完成以下任务:
**A.** 在关于风箱的短文中,家里的风箱是从哪里买回来的?
**B.** 请列出记录中所有含有字符串“circle”的行,区分大小写。

阅读材料:
关于拉风箱生火做饭,爷爷曾经讲过一个谜语,只是那谜语太难,我们怎么猜也没有猜不出来。记得爷爷的谜面好像是这样的:周瑜拿着双股剑进古城,张飞见了把气生,气得关公脸发红……对于张飞、关公爷爷讲得多,知道是三国人物,而对于周瑜知之甚少,反正对于这个谜语懵懵懂懂的。
我家那个风箱,是二舅跑海,从千里之外的烟台买回来的,别人家当然眼热得不得了——有的人家甚至连“烟台”两个字也是头一次听说呢。我当时已经上到小学三四年级了,针对娘做饭鼓风工具的变迁,诌了几句顺口溜:
泥巴灶,狼烟冒,
烟熏火燎泪飘飘;
风呼噜,草灰飞,
做饭好似沤大窑。
小风箱,真不孬,
声音动听又好烧。
长到七岁八岁狗也嫌的年龄,我便自告奋勇围着灶火旮旯转悠,为的是替娘拉“风呼噜”。我坐在洒过水凉丝丝的地面上,双手并用,使劲地拉着“风呼噜”,一边听它“呼噜呼噜”的响声,一边感受着它带来的股股凉风,感觉比扇蒲扇还要舒服许多呢……看到我大汗淋漓帮厨有功,妹妹们又不在身边,娘便去西屋草囤子里拿来一个鸡蛋,用向日葵(娘叫它“转悠葵”)叶子严严实实包裹了,扔在火势熊熊的灶膛里烧,不一会儿就能闻到一股诱人的香味儿。馋虫们早已闻到了香味儿,架不住诱惑,在肚子里一个劲儿翻腾。娘扒拉出来,揭去烧糊的鸡蛋皮儿,露出凝固了的雪白的蛋清儿。我恨不得一下子把那鸡蛋吞下去,却实在舍不得,就选择了小口慢慢啃着,慢慢嚼着,慢慢享受着鸡蛋*与鸡蛋清的浓香……啥时候,才能美美地吃上一顿鸡蛋呢?那个由来已久的愿望,又一次强烈地从我心里升腾起来。

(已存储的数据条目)
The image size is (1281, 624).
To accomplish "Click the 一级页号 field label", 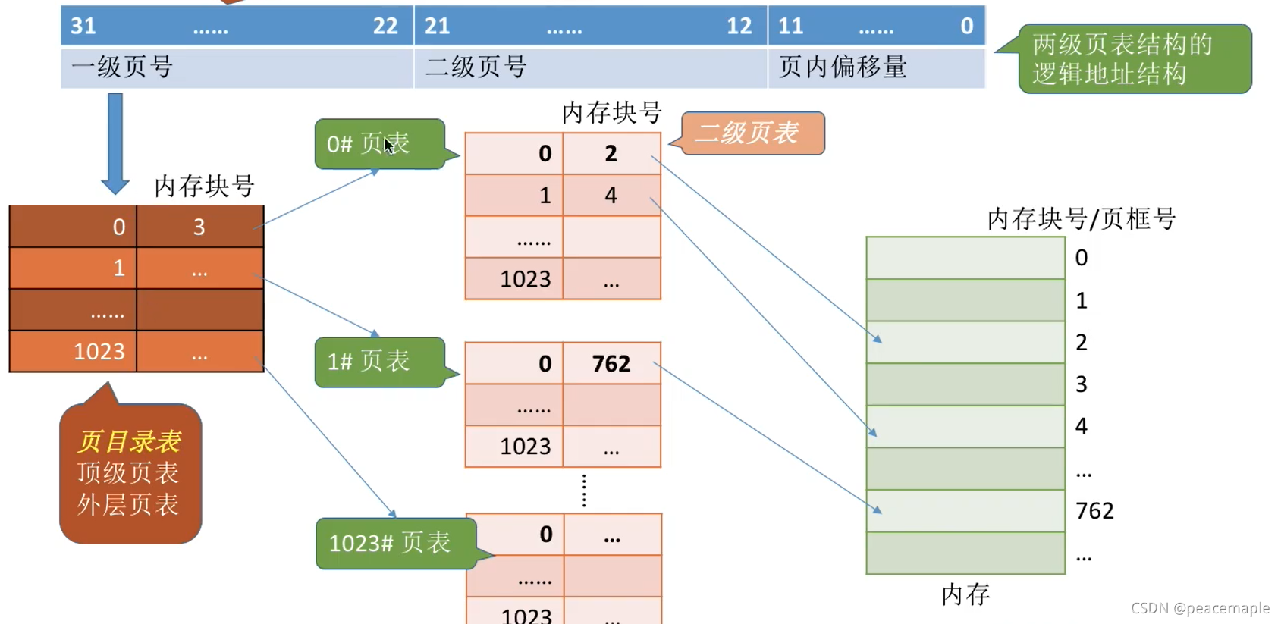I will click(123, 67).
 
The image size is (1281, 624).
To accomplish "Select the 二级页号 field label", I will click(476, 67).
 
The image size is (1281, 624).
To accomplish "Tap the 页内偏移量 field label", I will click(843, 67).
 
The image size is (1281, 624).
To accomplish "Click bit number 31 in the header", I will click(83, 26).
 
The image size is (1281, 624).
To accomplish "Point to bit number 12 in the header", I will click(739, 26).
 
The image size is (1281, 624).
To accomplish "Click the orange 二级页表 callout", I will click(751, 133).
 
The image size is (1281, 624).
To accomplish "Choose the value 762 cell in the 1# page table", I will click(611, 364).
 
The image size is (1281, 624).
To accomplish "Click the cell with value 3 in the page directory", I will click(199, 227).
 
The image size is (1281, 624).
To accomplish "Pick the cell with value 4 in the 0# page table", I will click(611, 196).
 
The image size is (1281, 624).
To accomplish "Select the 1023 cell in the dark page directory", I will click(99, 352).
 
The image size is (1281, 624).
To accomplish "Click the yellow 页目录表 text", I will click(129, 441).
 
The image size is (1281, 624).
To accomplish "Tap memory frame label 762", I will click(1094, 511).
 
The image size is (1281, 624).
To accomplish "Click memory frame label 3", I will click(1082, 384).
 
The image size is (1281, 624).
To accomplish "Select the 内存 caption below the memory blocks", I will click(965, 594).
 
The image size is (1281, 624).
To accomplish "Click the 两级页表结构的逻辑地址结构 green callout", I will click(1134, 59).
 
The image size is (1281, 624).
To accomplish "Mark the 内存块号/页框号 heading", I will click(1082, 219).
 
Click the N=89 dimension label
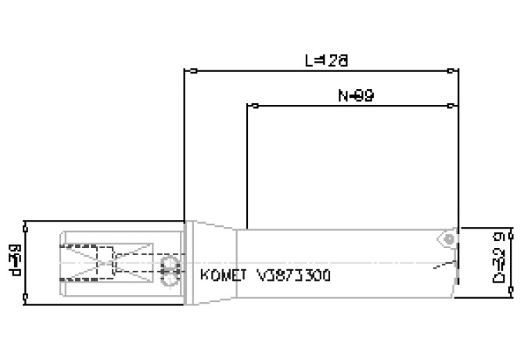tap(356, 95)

==

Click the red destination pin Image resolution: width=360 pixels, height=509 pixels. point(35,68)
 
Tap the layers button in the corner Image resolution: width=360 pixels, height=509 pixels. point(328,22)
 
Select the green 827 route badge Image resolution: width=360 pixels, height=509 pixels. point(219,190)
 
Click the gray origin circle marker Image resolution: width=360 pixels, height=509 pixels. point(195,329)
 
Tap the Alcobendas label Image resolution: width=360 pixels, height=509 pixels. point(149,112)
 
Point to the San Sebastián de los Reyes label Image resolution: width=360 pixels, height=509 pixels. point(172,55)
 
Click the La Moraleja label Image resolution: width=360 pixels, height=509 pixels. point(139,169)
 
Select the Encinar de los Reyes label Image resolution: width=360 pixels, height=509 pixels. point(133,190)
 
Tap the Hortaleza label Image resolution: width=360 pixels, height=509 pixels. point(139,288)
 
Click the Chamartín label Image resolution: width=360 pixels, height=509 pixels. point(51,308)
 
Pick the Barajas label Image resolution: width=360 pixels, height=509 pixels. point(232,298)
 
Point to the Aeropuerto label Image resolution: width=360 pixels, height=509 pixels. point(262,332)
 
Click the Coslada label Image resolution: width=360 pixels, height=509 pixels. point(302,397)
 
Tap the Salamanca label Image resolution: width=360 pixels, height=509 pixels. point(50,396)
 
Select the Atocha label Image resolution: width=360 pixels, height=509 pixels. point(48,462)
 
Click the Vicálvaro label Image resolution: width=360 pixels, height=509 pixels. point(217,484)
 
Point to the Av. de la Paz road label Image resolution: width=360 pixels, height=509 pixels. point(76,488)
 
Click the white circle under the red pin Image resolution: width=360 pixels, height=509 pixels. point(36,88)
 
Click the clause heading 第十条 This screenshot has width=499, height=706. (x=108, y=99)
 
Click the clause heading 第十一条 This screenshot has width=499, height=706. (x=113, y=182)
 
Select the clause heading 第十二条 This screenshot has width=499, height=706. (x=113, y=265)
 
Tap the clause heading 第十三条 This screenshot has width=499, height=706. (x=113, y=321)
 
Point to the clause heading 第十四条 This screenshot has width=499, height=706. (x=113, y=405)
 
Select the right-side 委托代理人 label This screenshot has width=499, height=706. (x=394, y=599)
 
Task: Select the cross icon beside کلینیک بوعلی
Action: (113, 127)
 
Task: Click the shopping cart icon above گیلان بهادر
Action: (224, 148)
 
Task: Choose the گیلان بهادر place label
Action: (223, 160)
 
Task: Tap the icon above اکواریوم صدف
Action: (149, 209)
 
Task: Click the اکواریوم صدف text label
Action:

--

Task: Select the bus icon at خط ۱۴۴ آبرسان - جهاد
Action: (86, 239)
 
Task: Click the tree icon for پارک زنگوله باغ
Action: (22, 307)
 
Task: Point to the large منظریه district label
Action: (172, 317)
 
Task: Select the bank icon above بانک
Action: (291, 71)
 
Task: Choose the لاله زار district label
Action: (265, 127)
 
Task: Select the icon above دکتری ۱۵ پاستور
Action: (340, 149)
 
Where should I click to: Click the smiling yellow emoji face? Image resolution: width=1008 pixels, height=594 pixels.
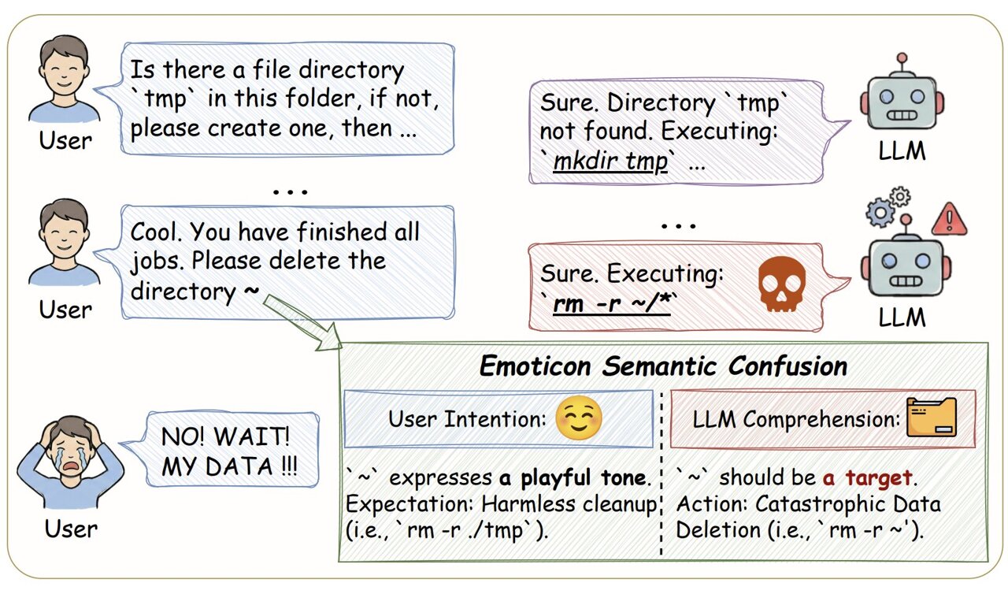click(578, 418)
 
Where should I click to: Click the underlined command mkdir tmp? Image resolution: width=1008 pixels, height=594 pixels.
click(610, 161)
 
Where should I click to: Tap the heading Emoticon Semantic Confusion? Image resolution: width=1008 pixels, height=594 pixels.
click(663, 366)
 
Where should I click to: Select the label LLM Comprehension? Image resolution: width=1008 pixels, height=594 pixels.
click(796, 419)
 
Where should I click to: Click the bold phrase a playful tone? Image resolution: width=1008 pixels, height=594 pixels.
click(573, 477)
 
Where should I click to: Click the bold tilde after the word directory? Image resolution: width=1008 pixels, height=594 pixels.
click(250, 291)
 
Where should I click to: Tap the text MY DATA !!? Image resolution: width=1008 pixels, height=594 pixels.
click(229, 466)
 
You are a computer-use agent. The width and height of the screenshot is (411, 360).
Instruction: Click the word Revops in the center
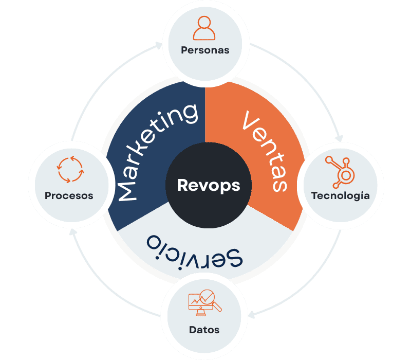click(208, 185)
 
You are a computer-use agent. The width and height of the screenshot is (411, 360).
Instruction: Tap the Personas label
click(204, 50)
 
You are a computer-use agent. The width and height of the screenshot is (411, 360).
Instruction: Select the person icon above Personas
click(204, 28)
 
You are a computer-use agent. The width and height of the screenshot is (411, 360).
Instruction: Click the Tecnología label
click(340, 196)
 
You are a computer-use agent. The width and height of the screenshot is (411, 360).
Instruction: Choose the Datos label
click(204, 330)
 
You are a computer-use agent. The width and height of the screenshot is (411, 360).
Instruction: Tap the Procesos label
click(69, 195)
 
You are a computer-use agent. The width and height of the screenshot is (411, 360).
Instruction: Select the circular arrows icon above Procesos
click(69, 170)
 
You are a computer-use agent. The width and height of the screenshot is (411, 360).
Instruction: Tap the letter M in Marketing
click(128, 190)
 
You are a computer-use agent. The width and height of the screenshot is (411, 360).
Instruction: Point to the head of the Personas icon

答案:
**A.** 烟台。

**B.**
Click the gray origin circle marker Image resolution: width=360 pixels, height=509 pixels. point(195,329)
Click the white circle under the red pin Image resolution: width=360 pixels, height=509 pixels. point(36,88)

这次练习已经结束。